The warm up
- brendaalvarez18
- Mar 8, 2021
- 3 min read
Updated: Mar 16, 2021
I have to preface this by letting you know that I wrote this almost a month ago and I wasn’t going to post it. I was trying to come up with the worst case scenario but instead I said f*ck it. Here goes, proceed with an open mind and heart.
I am currently stuck in the LAX airport, listening to one of my favorite podcasts “P*to el que no lo oiga.” I think this translates to “f*ck whoever doesn’t hear this” and the host, Diego, said something that got me thinking. He said, “the past and the future aren’t real, they are fueled by parts of your memory and your imagination."
I just spent the weekend with a few of my best friends in Lake Arrowhead. I don’t know if it’s the hangover or the fact that I’m hangry, but I can’t shake this feeling that I have to write something. I don’t mean to write a reflection paper, but what he said is really resonating with me.
We have memories because we live moments. If not why do we have them? Memories wouldn’t exist otherwise, right? And how is the future not real? I mean, tomorrow is going to come, the clock doesn’t stop ticking. When he says this I am very resistant to it.
Now, not even 5 minutes later, I press pause on the podcast to type this out, because I think I understand what he's saying. The past and the future don’t exist. Only the present moment matters, this second that’s happening right now. Even that is fleeting. That doesn’t mean that yesterday was all made up, but it's no longer happening, the only meaning the past has is the one you attach to it.
It sounds a little corny no?
And the future isn’t real either. Tomorrow will come, if not for you then for others. If not for others, then for you. But it also has yet to happen and therefore, drumroll please, doesn’t exist. It isn’t real.
I think deep down, I’ve always known this. But we deny truths to ourselves all of the time. As Diego would say, the only certainty we have is that we are going to die, we just choose to look the other way.
So then, if at the end of the day it all boils down to me dying, why am I so willing to live so mundanely? Why do I keep reliving situations instead of moving forward in the present moment? Why do I keep fantasizing to end up disappointed?
I find it incredibly difficult to let go of memories. I stay stuck a lot of the time because of this. Relieving the same movie in my head, afraid that it might never happen again. I find myself limiting the amount of growth I can do by hanging on to these.
When reflecting on the “past,” I KNOW, and I’ve learned that when I let go I move forward, and the most beautiful things have come into my life. I KNOW this. So why the hell do I keep hanging on?!
Fear? Yes, I don’t need a therapist to tell me I am afraid of letting go because I’ve attached myself so closely to certain memories.
Ex-“boyfriends,” (a story for another day) friendships, situations, etc.

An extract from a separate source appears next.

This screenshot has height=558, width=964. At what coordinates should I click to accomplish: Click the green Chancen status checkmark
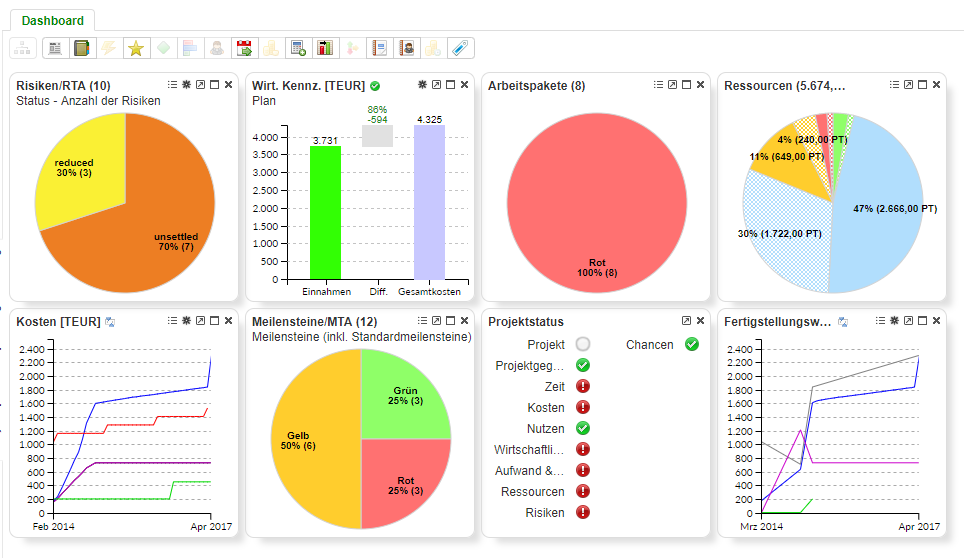click(691, 344)

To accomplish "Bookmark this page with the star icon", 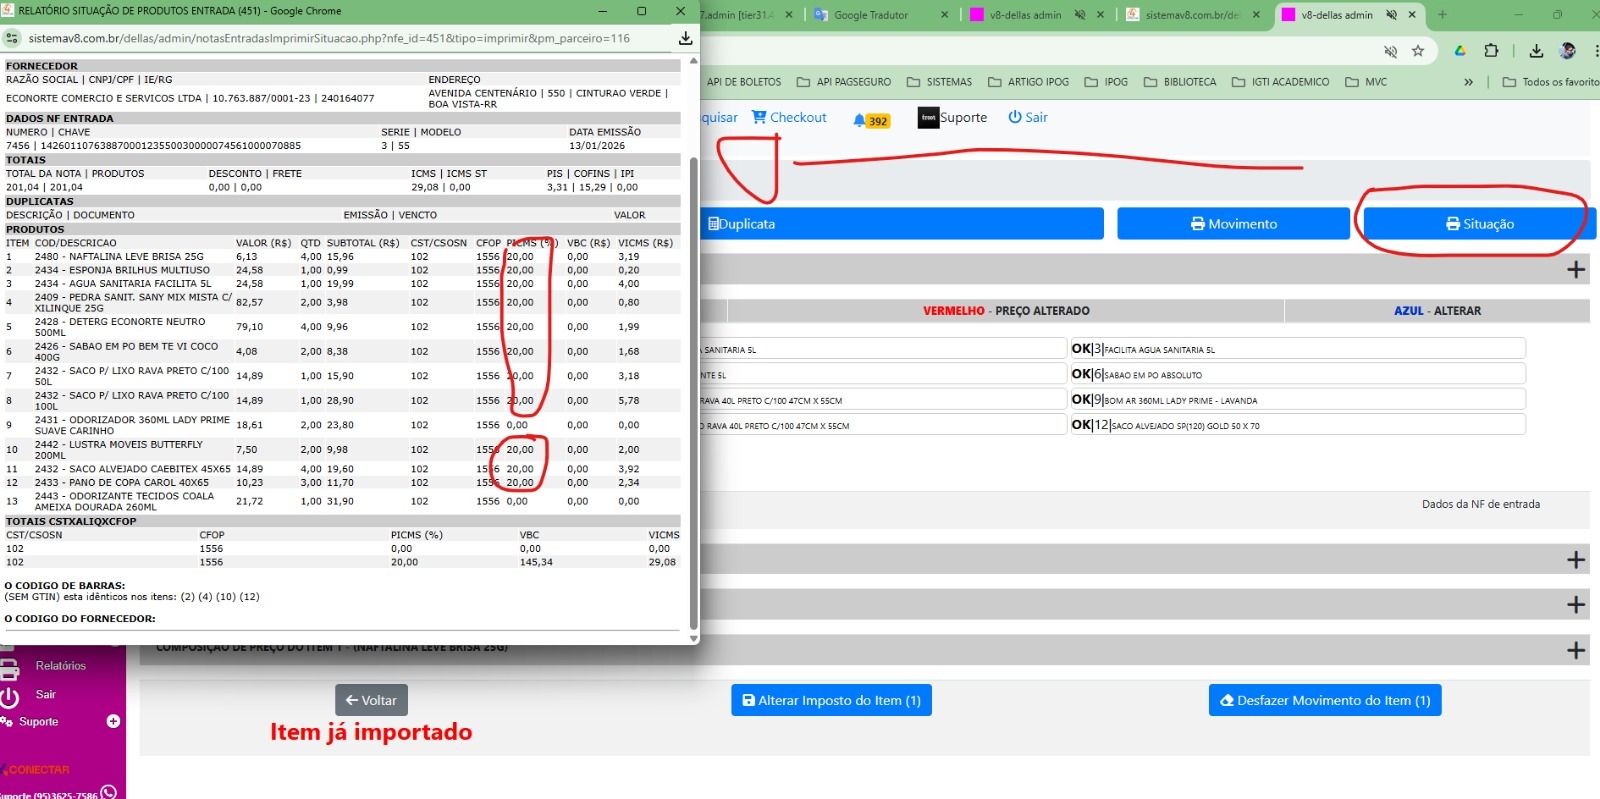I will coord(1417,51).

In a strange way, reflecting on this with the mindset that these things are no longer in existence helps me drop the load. These things that have chosen to let me go, need to be let go of as well.
If not, I’ll stay stuck running on the treadmill instead of stepping outside and going on the actual run. Even if it’s fucking freezing outside, you bundle up and you soak in the real thing. The tread is comfortable. The outside run lights up your heart, the wind shakes up your hair, the sun kisses your face, gives you unexpected uphill battles. It’s the real high, it’s the one you can’t cheat.
What I’m getting at here, is that if I might die later tonight, tomorrow, the next year or in the next 50, I want to make sure that I am fully present doing something that brings value and passion into my life.
I’m not going to pretend that I know exactly what that is yet, but if the past doesn’t exist, and the future is a complete unknown, then this, this moment right here is what I have to cherish. Writing all of this out feels like a good start. It’s nerve-wracking but exciting. The real challenge is getting it out instead of letting it get buried in my notes. Sharing this is how I learn to stop caring about validation, how I move forward, how I’ll grow.
If no one reads this that ok. But I know I’m warming up for my marathon.